If .data is a data frame, then ... is a list of bare names of
columns (or expressions derived from columns) of .data, on which
the point and interval estimates are derived. Column expressions are processed
using the tidy evaluation framework (see eval_tidy).
For a column named x, the resulting data frame will have a column
named x containing its point estimate. If there is a single
column to be summarized and .broom is TRUE, the output will
also contain columns conf.low (the lower end of the interval),
conf.high (the upper end of the interval).
Otherwise, for every summarized column x, the output will contain
x.low (the lower end of the interval) and x.high (the upper
end of the interval). Finally, the output will have a .prob column
containing the' probability for the interval on each output row.
If .data includes groups (see e.g. group_by),
the points and intervals are calculated within the groups.
If .data is a vector, ... is ignored and the result is a
data frame with one row per value of .prob and three columns:
y (the point estimate), ymin (the lower end of the interval),
ymax (the upper end of the interval), and .prob, the probability
corresponding to the interval. This behavior allows point_interval
and its derived functions (like median_qi, mean_qi, mode_hdi, etc)
to be easily used to plot intervals in ggplot using methods like
geom_eye, geom_eyeh, or stat_summary.
The functions ending in h (e.g., point_intervalh, median_qih)

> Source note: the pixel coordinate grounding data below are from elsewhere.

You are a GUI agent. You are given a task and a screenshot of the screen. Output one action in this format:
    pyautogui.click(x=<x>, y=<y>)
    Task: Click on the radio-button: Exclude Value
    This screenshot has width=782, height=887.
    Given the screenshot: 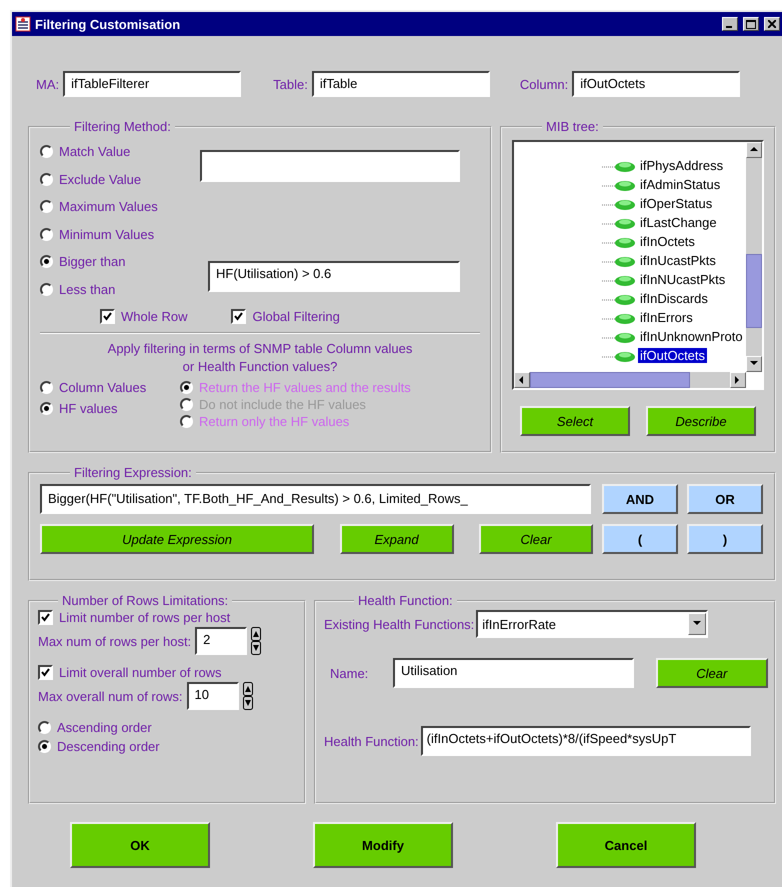 What is the action you would take?
    pyautogui.click(x=110, y=180)
    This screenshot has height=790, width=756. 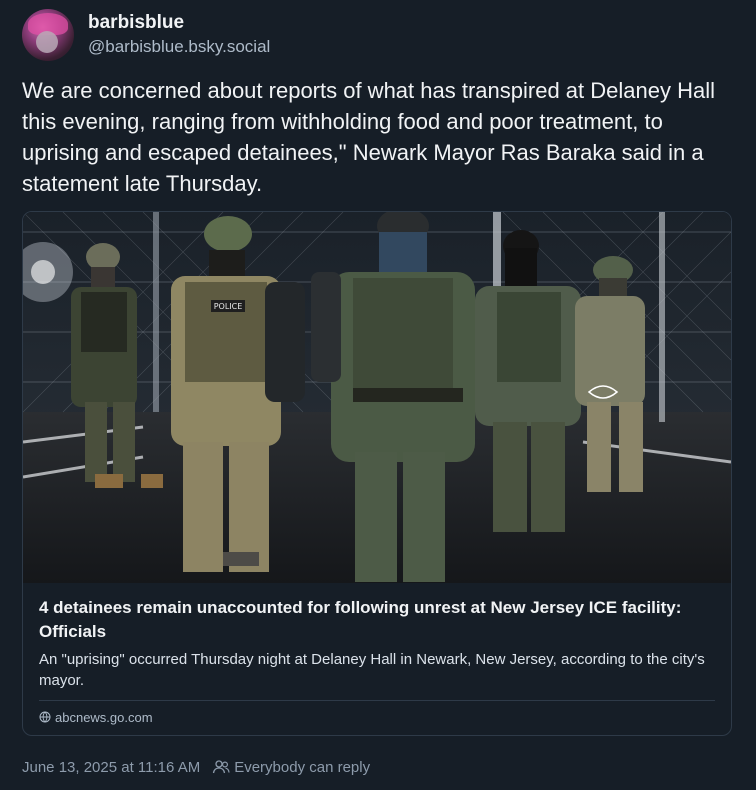 What do you see at coordinates (222, 767) in the screenshot?
I see `people-icon` at bounding box center [222, 767].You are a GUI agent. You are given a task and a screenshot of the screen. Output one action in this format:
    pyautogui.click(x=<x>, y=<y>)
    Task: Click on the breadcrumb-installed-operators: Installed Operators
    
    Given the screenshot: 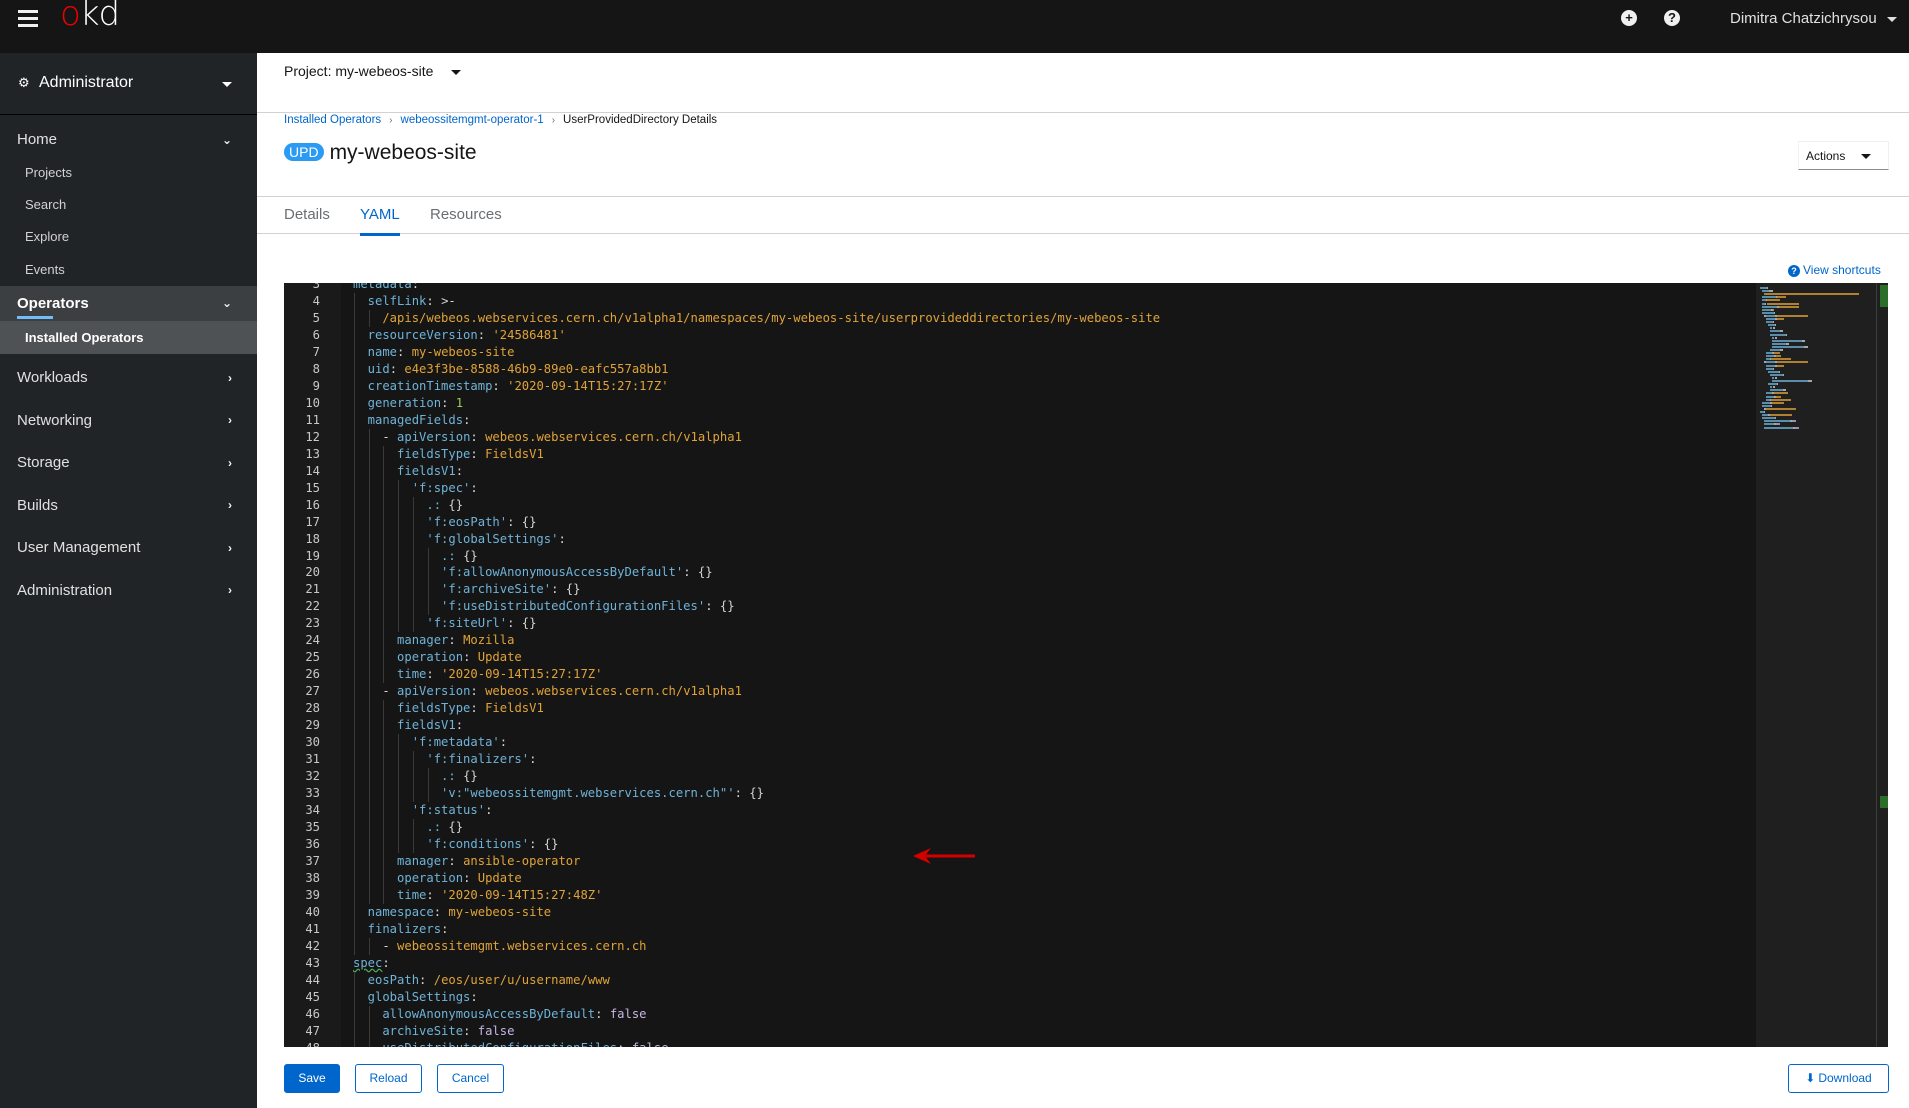 What is the action you would take?
    pyautogui.click(x=332, y=120)
    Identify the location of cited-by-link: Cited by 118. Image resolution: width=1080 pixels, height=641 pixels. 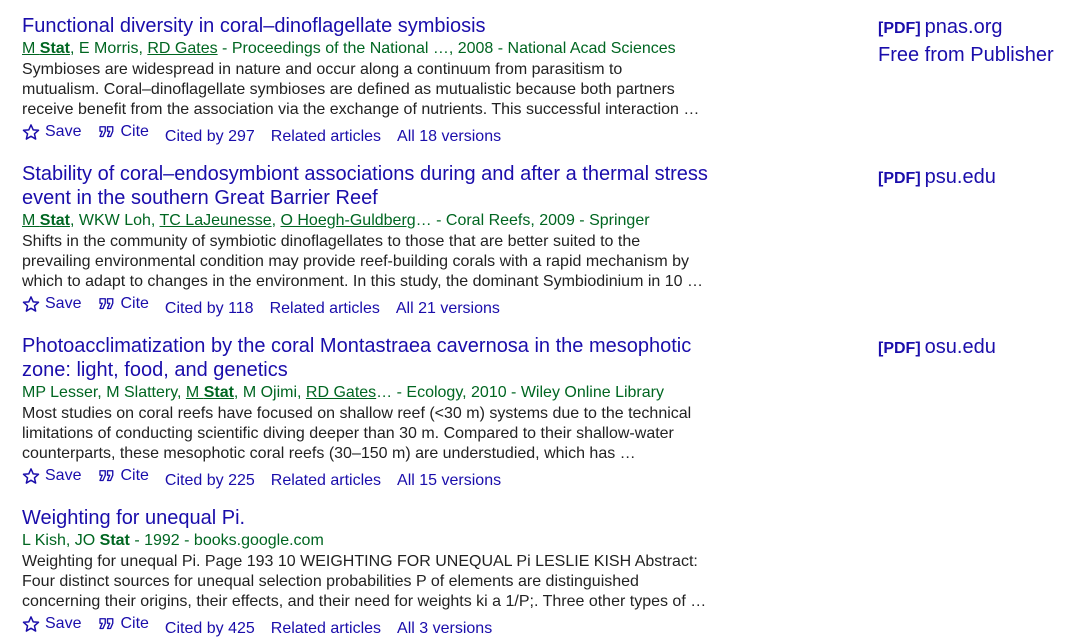
(210, 309).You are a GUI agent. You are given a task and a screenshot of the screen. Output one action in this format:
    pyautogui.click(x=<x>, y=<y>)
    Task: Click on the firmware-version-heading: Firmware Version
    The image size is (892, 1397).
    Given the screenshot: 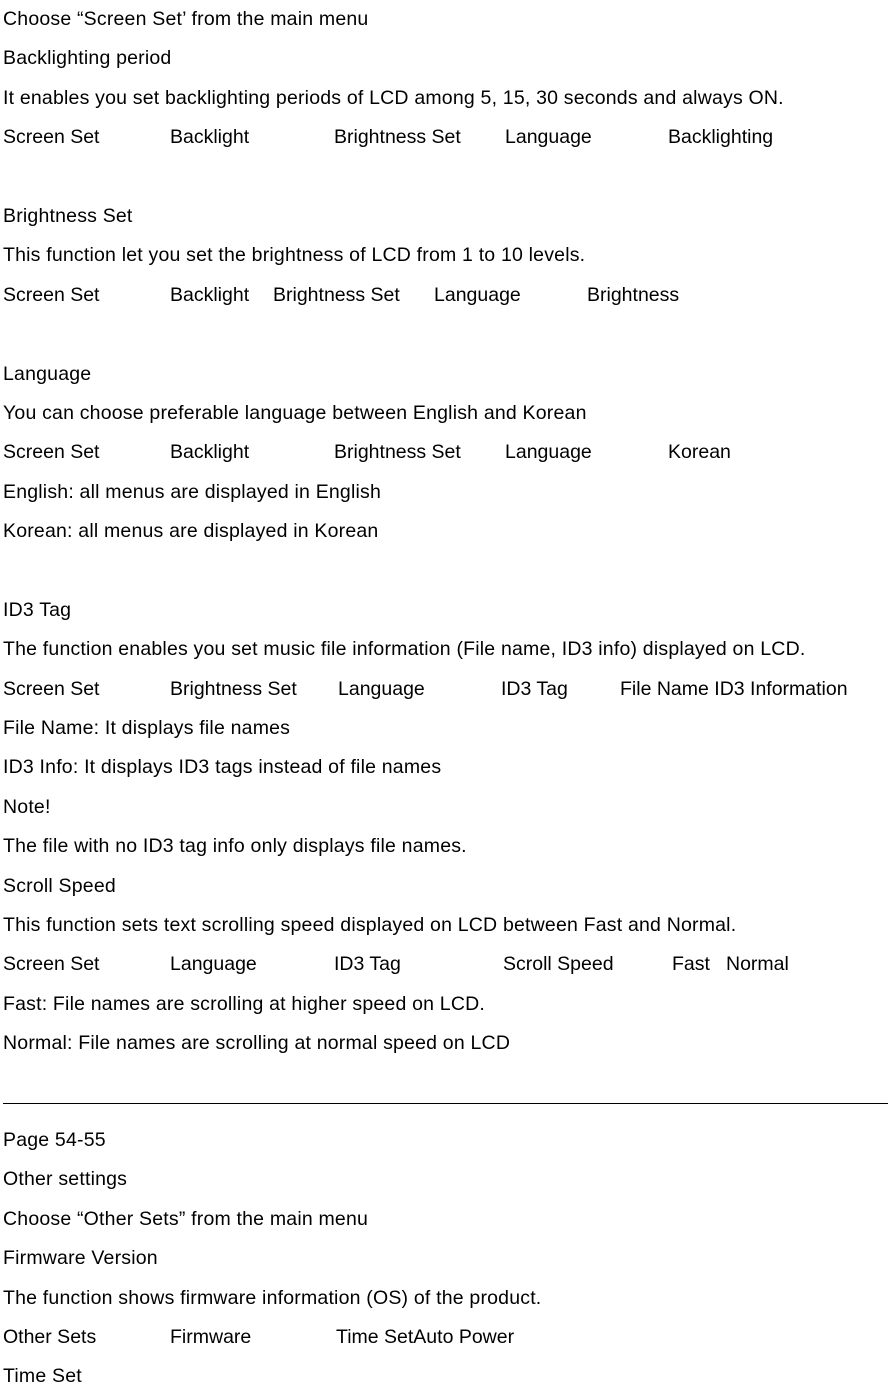 What is the action you would take?
    pyautogui.click(x=80, y=1258)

behave identically to the function without the h, except that when passed a vector,
they return a data frame with x/xmin/xmax instead of
y/ymin/ymax. This allows them to be used as values of the
fun.data = argument of stat_summaryh. Note: these
functions are not necessary if you use the point_interval
argument of stats and geoms in the tidybayes package (e.g.
stat_pointintervalh, geom_halfeyeh, etc), as
these automatically adjust the function output to match their required aesthetics.
median_qi, mode_hdi, etc are short forms for
point_interval(..., .point = median, .interval = qi), etc.
qi yields the quantile interval (also known as the percentile interval or
equi-tailed interval) as a 1x2 matrix.
hdi yields the highest-density interval(s) (also known as the highest posterior
density interval). Note: If the distribution is multimodal, hdi may return multiple
intervals for each estimate (these will be spread over rows). Internally it uses hdi.